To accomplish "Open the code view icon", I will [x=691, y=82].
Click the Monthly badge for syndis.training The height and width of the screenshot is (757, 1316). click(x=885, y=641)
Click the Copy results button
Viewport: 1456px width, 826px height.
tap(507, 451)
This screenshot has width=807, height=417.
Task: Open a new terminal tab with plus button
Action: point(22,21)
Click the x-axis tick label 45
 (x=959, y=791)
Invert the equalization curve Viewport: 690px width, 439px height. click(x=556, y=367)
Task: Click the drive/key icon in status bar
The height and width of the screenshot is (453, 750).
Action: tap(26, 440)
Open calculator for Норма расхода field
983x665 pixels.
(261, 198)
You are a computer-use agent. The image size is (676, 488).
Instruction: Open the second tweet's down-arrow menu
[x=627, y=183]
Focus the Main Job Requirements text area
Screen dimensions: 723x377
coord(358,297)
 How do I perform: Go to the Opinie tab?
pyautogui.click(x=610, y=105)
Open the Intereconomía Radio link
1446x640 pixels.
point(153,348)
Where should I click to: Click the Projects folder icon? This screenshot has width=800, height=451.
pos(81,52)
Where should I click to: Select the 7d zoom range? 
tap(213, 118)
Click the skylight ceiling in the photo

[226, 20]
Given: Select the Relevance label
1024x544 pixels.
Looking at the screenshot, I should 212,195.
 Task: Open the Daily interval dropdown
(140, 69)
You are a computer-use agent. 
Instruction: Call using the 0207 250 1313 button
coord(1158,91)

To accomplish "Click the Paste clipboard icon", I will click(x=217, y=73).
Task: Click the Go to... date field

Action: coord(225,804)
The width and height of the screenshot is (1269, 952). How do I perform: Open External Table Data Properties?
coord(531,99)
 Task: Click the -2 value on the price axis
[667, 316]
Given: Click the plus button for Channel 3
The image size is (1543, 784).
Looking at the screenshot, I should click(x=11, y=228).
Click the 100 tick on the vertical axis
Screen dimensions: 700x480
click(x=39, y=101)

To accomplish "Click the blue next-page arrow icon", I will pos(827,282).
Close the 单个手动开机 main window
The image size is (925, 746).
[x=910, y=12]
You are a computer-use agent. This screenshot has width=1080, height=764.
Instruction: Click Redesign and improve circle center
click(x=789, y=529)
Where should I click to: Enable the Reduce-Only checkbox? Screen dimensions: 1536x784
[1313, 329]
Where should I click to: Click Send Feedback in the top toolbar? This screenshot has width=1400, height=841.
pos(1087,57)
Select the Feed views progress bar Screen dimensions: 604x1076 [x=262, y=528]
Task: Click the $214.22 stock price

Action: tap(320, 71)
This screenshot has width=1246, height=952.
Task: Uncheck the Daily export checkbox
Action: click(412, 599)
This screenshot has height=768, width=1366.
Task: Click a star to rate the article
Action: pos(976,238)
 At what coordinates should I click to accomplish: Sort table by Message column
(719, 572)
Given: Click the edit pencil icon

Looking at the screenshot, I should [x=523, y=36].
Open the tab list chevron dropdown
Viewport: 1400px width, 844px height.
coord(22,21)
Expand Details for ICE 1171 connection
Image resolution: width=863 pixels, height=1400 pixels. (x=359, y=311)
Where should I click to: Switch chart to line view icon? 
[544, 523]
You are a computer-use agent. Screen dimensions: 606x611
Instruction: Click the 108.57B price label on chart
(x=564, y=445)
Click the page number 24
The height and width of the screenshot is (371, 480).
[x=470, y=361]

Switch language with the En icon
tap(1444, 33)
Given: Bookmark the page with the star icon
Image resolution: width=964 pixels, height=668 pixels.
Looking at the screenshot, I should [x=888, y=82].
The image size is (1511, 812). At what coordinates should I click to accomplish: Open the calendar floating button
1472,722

[The problem]
Turn every line of the listing above into a JSON list of strings, with one string for each line and blank lines omitted.

[Full solution]
[
  "To accomplish \"Open the code view icon\", I will [x=691, y=82].",
  "Click the Monthly badge for syndis.training The height and width of the screenshot is (757, 1316). click(x=885, y=641)",
  "Click the Copy results button",
  "Viewport: 1456px width, 826px height.",
  "tap(507, 451)",
  "This screenshot has width=807, height=417.",
  "Task: Open a new terminal tab with plus button",
  "Action: point(22,21)",
  "Click the x-axis tick label 45",
  " (x=959, y=791)",
  "Invert the equalization curve Viewport: 690px width, 439px height. click(x=556, y=367)",
  "Task: Click the drive/key icon in status bar",
  "The height and width of the screenshot is (453, 750).",
  "Action: tap(26, 440)",
  "Open calculator for Норма расхода field",
  "983x665 pixels.",
  "(261, 198)",
  "You are a computer-use agent. The image size is (676, 488).",
  "Instruction: Open the second tweet's down-arrow menu",
  "[x=627, y=183]",
  "Focus the Main Job Requirements text area",
  "Screen dimensions: 723x377",
  "coord(358,297)",
  " How do I perform: Go to the Opinie tab?",
  "pyautogui.click(x=610, y=105)",
  "Open the Intereconomía Radio link",
  "1446x640 pixels.",
  "point(153,348)",
  "Where should I click to: Click the Projects folder icon? This screenshot has width=800, height=451.",
  "pos(81,52)",
  "Where should I click to: Select the 7d zoom range? ",
  "tap(213, 118)",
  "Click the skylight ceiling in the photo",
  "[226, 20]",
  "Given: Select the Relevance label",
  "1024x544 pixels.",
  "Looking at the screenshot, I should 212,195.",
  " Task: Open the Daily interval dropdown",
  "(140, 69)",
  "You are a computer-use agent. ",
  "Instruction: Call using the 0207 250 1313 button",
  "coord(1158,91)",
  "To accomplish \"Click the Paste clipboard icon\", I will click(x=217, y=73).",
  "Task: Click the Go to... date field",
  "Action: coord(225,804)",
  "The width and height of the screenshot is (1269, 952). How do I perform: Open External Table Data Properties?",
  "coord(531,99)",
  " Task: Click the -2 value on the price axis",
  "[667, 316]",
  "Given: Click the plus button for Channel 3",
  "The image size is (1543, 784).",
  "Looking at the screenshot, I should click(x=11, y=228).",
  "Click the 100 tick on the vertical axis",
  "Screen dimensions: 700x480",
  "click(x=39, y=101)",
  "To accomplish \"Click the blue next-page arrow icon\", I will pos(827,282).",
  "Close the 单个手动开机 main window",
  "The image size is (925, 746).",
  "[x=910, y=12]",
  "You are a computer-use agent. This screenshot has width=1080, height=764.",
  "Instruction: Click Redesign and improve circle center",
  "click(x=789, y=529)",
  "Where should I click to: Enable the Reduce-Only checkbox? Screen dimensions: 1536x784",
  "[1313, 329]",
  "Where should I click to: Click Send Feedback in the top toolbar? This screenshot has width=1400, height=841.",
  "pos(1087,57)",
  "Select the Feed views progress bar Screen dimensions: 604x1076 [x=262, y=528]",
  "Task: Click the $214.22 stock price",
  "Action: tap(320, 71)",
  "This screenshot has width=1246, height=952.",
  "Task: Uncheck the Daily export checkbox",
  "Action: click(412, 599)",
  "This screenshot has height=768, width=1366.",
  "Task: Click a star to rate the article",
  "Action: pos(976,238)",
  " At what coordinates should I click to accomplish: Sort table by Message column",
  "(719, 572)",
  "Given: Click the edit pencil icon",
  "Looking at the screenshot, I should [x=523, y=36].",
  "Open the tab list chevron dropdown",
  "Viewport: 1400px width, 844px height.",
  "coord(22,21)",
  "Expand Details for ICE 1171 connection",
  "Image resolution: width=863 pixels, height=1400 pixels. (x=359, y=311)",
  "Where should I click to: Switch chart to line view icon? ",
  "[544, 523]",
  "You are a computer-use agent. Screen dimensions: 606x611",
  "Instruction: Click the 108.57B price label on chart",
  "(x=564, y=445)",
  "Click the page number 24",
  "The height and width of the screenshot is (371, 480).",
  "[x=470, y=361]",
  "Switch language with the En icon",
  "tap(1444, 33)",
  "Given: Bookmark the page with the star icon",
  "Image resolution: width=964 pixels, height=668 pixels.",
  "Looking at the screenshot, I should [x=888, y=82].",
  "The image size is (1511, 812). At what coordinates should I click to accomplish: Open the calendar floating button",
  "1472,722"
]